日本語ラップについて Twitter @rhyminaiueo

2011年UMB 決勝

  現在フリースタイルMCバトルが流行しているようだ。このMCバトルブームの引き金となったのはおそらくBSスカパーの番組「BAZOOKA!!!」の企画「高校生ラップ選手権」であろう。ZEEBRAを中心に、MC漢、DABO、鎮座DOPENESS、R指定などの第一線で活躍するラッパーたちが審査員を務め、ゲストライブでは、KREVA、般若、SEEDAらも呼ばれている。この大会は日本語ラップシーン全体を巻き込んだ企画となっているわけだが、この企画が2012年という年に開始されたことはMCバトル全体の歴史と見比べてみると重要な意味を持つ。2012年の年末に開催されたULTIMATE MC BATTLE(以下UMB)の優勝者はR指定であり、その前年の2011年大会の優勝者は晋平太であった。この二人が現在のMCバトルの世界で圧倒的な影響力と実力を持っていることに異論のある人はいないだろう。2012年はMCバトルの歴史において重大な転換点であったといえる。晋平太の曲に「M.B.H~MC BATTLE HISTORY~」というのがある。「三連覇のKREVAからすべてが始まったとすれば」という歌いだしから、曲の題名どおりMCバトルの歴史を、「漢に般若」がKREVAの作ったフリースタイルのやり方を壊し、「土台を作った」と語り継ぎながらBBPとUMBという二大MCバトル大会の名場面、優勝者を列挙してゆく。その中で、晋平太自身が「はじめの一歩歩んだ皇帝VS日本最強の童貞 あの瞬間が一つの分岐点 みんな感じた空気で」と歌うバトルは言うまでもなく、UMB2010GRAND CHANPION SHIPの第一回戦、晋平太VSR指定に他ならない。この試合をMCバトル史上もっともレベルの高いバトルだったとしても異論はそうないだろう。この年と、次の2011年に晋平太はUMBを連続で制覇することになり、続く2012,13、14年の三連覇を果たすのがR指定であることは周知のとおりであり、「晋平太から渡ったバトン Rが握るバトルのハンドル」と晋平太自身R指定が現在のMCバトルの第一人者であることを認めている。

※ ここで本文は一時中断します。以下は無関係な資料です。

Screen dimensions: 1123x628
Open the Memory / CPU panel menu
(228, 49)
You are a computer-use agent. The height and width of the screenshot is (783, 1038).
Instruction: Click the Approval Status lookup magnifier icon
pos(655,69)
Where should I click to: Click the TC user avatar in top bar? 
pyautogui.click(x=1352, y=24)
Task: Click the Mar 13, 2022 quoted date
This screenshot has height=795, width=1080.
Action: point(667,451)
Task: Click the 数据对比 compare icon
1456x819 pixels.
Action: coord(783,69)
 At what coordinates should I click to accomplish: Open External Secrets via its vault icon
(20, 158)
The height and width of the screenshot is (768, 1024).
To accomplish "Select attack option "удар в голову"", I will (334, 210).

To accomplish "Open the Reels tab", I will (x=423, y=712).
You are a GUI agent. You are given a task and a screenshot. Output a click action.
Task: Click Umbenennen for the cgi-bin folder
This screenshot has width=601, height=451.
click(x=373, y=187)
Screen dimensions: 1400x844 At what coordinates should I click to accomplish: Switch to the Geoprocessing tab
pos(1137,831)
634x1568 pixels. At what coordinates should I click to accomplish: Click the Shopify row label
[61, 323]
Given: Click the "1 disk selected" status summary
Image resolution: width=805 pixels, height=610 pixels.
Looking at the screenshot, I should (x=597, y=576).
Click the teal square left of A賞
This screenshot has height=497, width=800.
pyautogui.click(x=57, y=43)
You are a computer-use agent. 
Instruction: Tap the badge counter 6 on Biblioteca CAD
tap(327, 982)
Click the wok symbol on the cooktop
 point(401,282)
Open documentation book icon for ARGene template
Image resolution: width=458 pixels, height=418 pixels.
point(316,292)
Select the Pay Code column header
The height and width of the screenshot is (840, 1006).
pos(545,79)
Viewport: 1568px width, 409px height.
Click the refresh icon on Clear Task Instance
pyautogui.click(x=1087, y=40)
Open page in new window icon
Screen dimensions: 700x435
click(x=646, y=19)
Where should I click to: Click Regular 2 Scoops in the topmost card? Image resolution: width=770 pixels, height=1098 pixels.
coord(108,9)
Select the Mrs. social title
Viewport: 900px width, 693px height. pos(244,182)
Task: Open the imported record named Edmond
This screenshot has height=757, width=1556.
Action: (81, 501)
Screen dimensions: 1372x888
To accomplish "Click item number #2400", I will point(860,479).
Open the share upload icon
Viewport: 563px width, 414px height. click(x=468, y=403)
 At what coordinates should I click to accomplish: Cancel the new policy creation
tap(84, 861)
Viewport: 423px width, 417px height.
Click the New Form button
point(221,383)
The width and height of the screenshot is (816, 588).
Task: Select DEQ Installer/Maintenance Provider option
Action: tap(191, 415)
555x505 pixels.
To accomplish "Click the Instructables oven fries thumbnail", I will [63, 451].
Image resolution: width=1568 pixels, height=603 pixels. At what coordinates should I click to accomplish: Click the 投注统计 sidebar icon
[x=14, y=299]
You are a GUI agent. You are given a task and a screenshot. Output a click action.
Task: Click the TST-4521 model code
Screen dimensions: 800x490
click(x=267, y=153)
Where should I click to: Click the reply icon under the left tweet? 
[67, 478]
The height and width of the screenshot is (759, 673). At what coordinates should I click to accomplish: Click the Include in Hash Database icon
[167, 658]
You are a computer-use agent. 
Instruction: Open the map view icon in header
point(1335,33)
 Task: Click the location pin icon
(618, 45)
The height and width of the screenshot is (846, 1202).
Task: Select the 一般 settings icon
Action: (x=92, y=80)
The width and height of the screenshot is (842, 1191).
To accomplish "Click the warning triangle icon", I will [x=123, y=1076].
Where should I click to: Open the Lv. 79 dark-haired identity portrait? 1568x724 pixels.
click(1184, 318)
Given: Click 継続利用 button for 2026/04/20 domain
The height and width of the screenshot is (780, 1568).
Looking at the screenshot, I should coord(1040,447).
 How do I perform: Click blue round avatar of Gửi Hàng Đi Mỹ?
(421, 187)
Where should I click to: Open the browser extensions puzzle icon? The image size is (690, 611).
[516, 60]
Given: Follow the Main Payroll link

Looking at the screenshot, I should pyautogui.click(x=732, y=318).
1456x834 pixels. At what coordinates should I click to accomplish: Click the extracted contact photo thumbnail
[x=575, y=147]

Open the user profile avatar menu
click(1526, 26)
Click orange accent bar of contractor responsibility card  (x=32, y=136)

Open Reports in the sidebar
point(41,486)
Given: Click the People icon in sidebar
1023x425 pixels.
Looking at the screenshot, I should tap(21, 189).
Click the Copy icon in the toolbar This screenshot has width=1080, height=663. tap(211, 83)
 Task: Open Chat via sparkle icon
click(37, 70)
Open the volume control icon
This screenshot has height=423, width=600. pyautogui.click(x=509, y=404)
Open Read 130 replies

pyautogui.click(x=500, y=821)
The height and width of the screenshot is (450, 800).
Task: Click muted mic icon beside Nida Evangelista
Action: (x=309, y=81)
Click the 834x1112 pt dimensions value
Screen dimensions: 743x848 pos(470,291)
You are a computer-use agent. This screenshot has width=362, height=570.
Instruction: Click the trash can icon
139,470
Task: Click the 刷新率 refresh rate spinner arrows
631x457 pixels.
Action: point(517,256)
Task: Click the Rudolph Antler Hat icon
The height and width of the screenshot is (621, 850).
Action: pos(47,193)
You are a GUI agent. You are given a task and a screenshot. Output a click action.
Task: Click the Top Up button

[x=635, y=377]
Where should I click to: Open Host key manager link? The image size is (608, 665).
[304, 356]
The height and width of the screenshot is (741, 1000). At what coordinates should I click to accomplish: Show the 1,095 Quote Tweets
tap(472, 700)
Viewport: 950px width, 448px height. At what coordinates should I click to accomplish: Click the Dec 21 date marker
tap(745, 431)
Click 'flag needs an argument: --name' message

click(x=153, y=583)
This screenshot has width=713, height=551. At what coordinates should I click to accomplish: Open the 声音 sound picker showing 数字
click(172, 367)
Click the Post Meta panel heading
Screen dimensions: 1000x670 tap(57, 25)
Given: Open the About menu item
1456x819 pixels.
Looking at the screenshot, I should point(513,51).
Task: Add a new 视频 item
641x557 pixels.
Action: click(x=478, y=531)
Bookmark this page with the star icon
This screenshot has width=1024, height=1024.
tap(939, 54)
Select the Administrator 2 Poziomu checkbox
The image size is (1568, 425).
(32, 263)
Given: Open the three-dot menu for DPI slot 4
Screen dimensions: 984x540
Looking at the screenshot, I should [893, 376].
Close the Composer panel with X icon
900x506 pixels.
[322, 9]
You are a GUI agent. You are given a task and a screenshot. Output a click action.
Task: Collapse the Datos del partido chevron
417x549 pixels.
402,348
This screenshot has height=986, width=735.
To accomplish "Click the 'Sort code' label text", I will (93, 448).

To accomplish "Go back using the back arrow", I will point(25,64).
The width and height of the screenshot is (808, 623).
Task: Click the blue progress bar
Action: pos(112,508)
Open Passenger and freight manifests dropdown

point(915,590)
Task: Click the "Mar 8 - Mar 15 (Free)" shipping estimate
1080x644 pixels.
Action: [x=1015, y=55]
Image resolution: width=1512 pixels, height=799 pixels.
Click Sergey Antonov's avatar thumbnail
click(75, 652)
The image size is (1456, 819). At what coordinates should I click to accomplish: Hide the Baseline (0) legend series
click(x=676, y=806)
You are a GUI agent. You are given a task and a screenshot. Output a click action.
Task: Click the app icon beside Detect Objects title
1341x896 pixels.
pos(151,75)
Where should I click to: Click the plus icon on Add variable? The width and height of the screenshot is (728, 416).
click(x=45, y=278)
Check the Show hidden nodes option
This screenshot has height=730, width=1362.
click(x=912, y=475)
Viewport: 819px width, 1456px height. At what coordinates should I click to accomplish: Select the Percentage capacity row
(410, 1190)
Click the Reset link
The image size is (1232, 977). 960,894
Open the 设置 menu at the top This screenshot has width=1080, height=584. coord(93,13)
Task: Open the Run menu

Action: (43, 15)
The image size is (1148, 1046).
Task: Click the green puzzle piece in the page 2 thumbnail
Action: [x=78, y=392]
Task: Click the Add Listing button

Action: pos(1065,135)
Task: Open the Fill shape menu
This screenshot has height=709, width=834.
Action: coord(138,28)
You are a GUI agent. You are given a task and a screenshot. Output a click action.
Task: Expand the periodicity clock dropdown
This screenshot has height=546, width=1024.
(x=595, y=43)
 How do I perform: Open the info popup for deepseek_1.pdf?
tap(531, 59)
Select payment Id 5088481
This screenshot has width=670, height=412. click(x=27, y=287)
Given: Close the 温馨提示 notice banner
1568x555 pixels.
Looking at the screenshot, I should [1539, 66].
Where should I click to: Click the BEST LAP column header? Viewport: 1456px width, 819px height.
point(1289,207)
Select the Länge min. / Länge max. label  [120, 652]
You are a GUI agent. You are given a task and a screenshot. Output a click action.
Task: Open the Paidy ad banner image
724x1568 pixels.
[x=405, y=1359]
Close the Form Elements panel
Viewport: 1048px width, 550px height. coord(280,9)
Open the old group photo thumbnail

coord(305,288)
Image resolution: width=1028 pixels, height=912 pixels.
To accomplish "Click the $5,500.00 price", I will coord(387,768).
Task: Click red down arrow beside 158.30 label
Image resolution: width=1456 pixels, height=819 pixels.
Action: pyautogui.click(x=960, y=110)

 では、この二人がMCバトルの「分岐点」となりえたのはなぜなのか。晋平太の歴史観に寄り添って見れば、分岐点はそれ以前に二つあった。まず、第一のそれは「三連覇のKREVA」である。そこから「全て始まった」のであるが、次に漢がKREVAの「スタイルを壊した」あとに、R指定がもう一度「基準」となるような仕事をした(FREESTYLE MC BATTLE.COMのインタビューより)。であるならば、おそらく2011年と2012年はMCバトルの歴史において、重大な転換点となったはずだが、具体的にそれはどういったことなのだろうか。

 MCバトルは、韻を踏むことと踏まないことの二つのスタイルの戦いの歴史であったといえる。KREVA押韻を重視し、漢と般若が戦った2002年のBBPの決勝戦で両者は押韻を否定する(「韻より大事なものがあるんだ」般若、「CHECK CHECK ワンツー 着々ライム書くなんて簡単な韻は誰でも踏めんだ」漢)。だが、押韻はその後も長く中枢的な技術としてMCバトルで生き残った。と、いうよりもほとんど誰も押韻の制度から逃れた者はいなかった。韻を単に否定するのでは、結局のところ押韻を前提としているのであり、押韻の制度の中にあるままである。今引用した漢のパンチラインは、ライムを踏むことでライムを否定するという二重の仕掛けが施されているのであり、その点において漢と般若のこの戦いは分岐点であるといえる。

 2002年から約十年間、「基準」となるMCは不在であったと晋平太の歴史観は伝えるが、その間押韻することとしないことの間で揺れた時期であり、2008年のUMBは般若、2009年は鎮座DOPENESSが優勝しているところを見ると、押韻をしないMCが優勢であったといえる。R指定と晋平太の試合はその翌年の2010年に行われたのであり、この二人の押韻主義者の戦いはMCバトルに押韻を取り戻した分岐点であったかに見えた。だが、翌年の2011年大会においてR指定は一回戦で押韻を排した論理的なバトルを行うDOTAMAの前に敗れたのであり、ほかにも輪入道、NAIKA MCなど押韻をしないラッパーたちが勝ち進んでいた。その中で「Rの影響」を受けたと批判されながら押韻主義で晋平太は決勝まで残り、NAIKAとの戦いが行われた。

 「韻がどうこうの時代じゃないこと証明」と押韻主義を否定するNAIKAに対して、晋平太は韻を踏み続けるのだが、この試合を決定したのは両者がかぶっていた帽子であった。晋平太は白、NAIKAは黒の帽子をかぶっていたのだが、NAIKAが晋平太のそれを「白旗」だとし、ゆえに「終わり」なのだと告げる。晋平太はそれに「白の帽子で取る白星 黒の帽子だぜ 黒星」と、「バッチリなアンサー」を出すことになり、以降NAIKAは決定的な言葉を出せず敗退する。

 白の帽子は「白旗」に似ているのか、「白星」に似ているのか。そのどちらがMCバトルの審査において説得力を持つのかという点においてこの二択は重要な意味を持つ。まず、NAIKAのように「白旗」に類似するというとき、彼は視覚的な類似を用いている。旗と帽子はどちらも布でできているのだし、NAIKAの言うように頭上で動く白い布製品は振られた白旗に類似しているはずだ。少なくとも星取表に書き付けられた白い星の印よりは類似している。だが、言うまでもなく、言葉を意味ではなく音の次元で捉えるならば「白い帽子」は「白星」に類似している。そしてMCバトルの磁場を支配するのは音の類似である、つまり押韻であることを示した点においてやはり「バッチリなアンサー」であったのだ。

 もちろん、晋平太の強さは押韻だけではないし、さまざまにそれをほめたてることも可能ではあるが、歴史的にみたとき、この試合は決定的であったといえる。